Bayrou veut interdire les dons de particuliers aux partis politiques

Le candidat du MoDem estime qu'il existe "un champ d'inquiétude et de suspicion très grand sur le financement" de la campagne de Nicolas Sarkozy en 2007.

François Bayrou, le candidat du MoDem à la présidentielle, lors d\'un meeting à Perpignan (Pyrénées Orientales) le 29 mars 2012.
François Bayrou, le candidat du MoDem à la présidentielle, lors d'un meeting à Perpignan (Pyrénées Orientales) le 29 mars 2012. (BERTRAND LANGLOIS / AFP)

En pleine polémique sur un éventuel financement de la campagne 2007 de Nicolas Sarkozy par la famille Bettencourt, François Bayrou fait des propositions. Le candidat du Modem à la présidentielle s'est prononcé samedi 31 mars pour un changement "sévère" de la loi sur le financement des campagnes présidentielles.

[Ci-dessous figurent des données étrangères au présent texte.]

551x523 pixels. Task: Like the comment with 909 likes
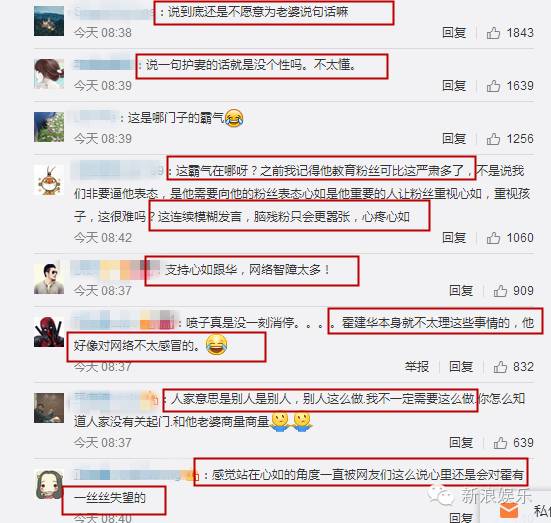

"Je souhaite qu'on ait un financement public intégral pour tous les candidats qui dépasseront 5% au premier tour avec une interdiction des dons des particuliers", a expliqué François Bayrou depuis Bastia, en Corse.

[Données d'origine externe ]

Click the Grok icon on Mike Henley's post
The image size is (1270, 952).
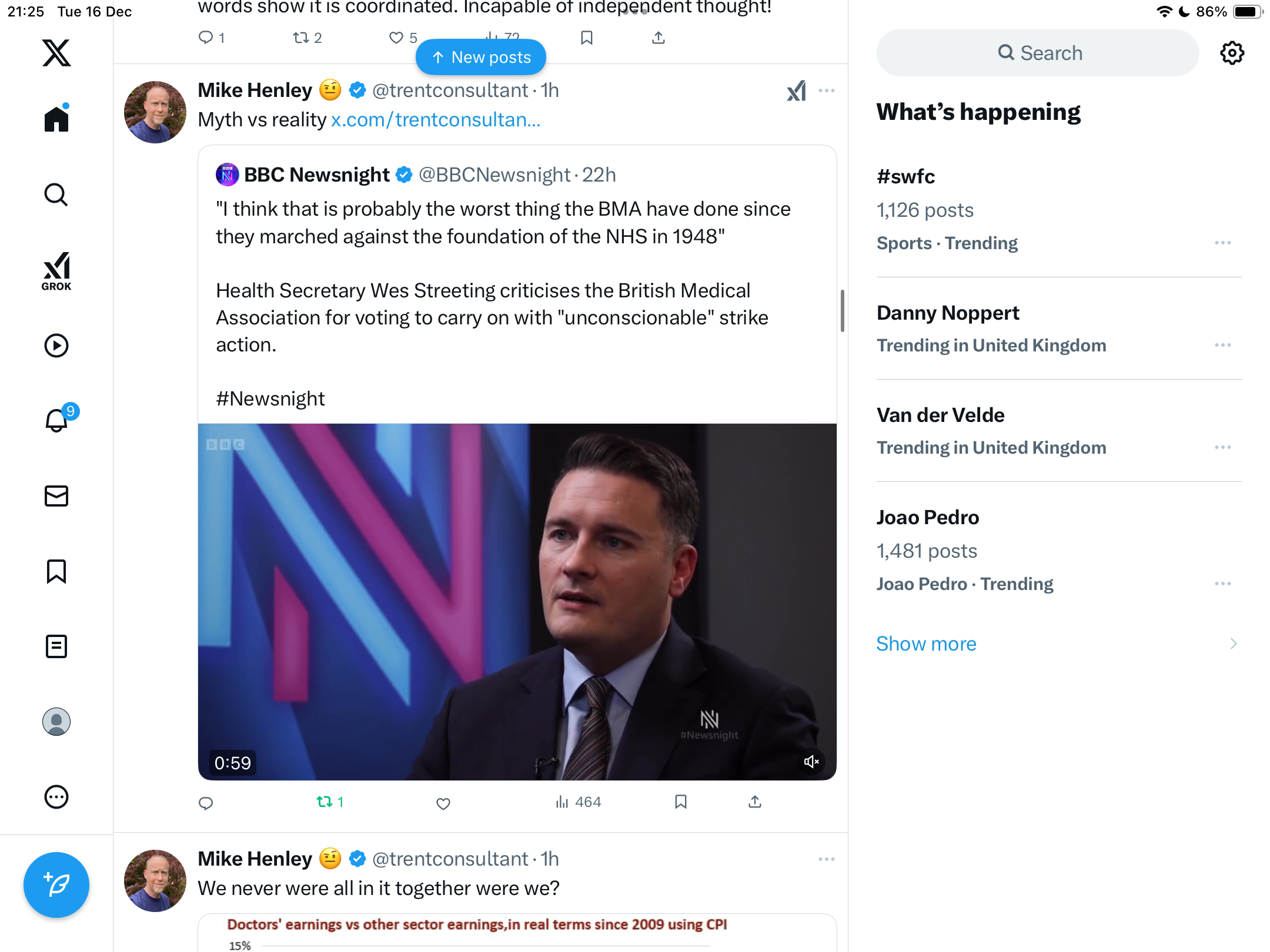coord(796,90)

Un plafonnement à 10 millions d'euros

"Je propose également un plafonnement sévère à 10 millions contre le double aujourd'hui des dépenses de campagne, ce qui permettra de remettre de l'égalité entre les candidats", a-t-il ajouté.

Interrogé sur le maintien en détention de Patrice de Maistre, ex-conseiller financier de Liliane Bettencourt, François Bayrou a estimé que la décision de la cour d'appel de Bordeaux ouvrait "un champ d'inquiétude et de suspicion très grand sur le financement de la campagne 2007 de Nicolas Sarkozy".

Suppression des "micros-partis"

"J'imagine que la cour s'est prononcée sur des éléments précis. En tout cas, il faut sortir de ces suspicions qui jettent une ombre sur la manière dont la démocratie française fonctionne", a-t-il ajouté rappelant avoir déjà proposé l'organisation d'un référendum sur la moralisation de la vie publique avec la suppression "des micro-partis qui ne sont pas autre chose qu'une manière de tourner la loi".

Et d'insister : "C'est la raison pour laquelle je propose que l'on sorte de tout cela par des décisions nouvelles et tranchées."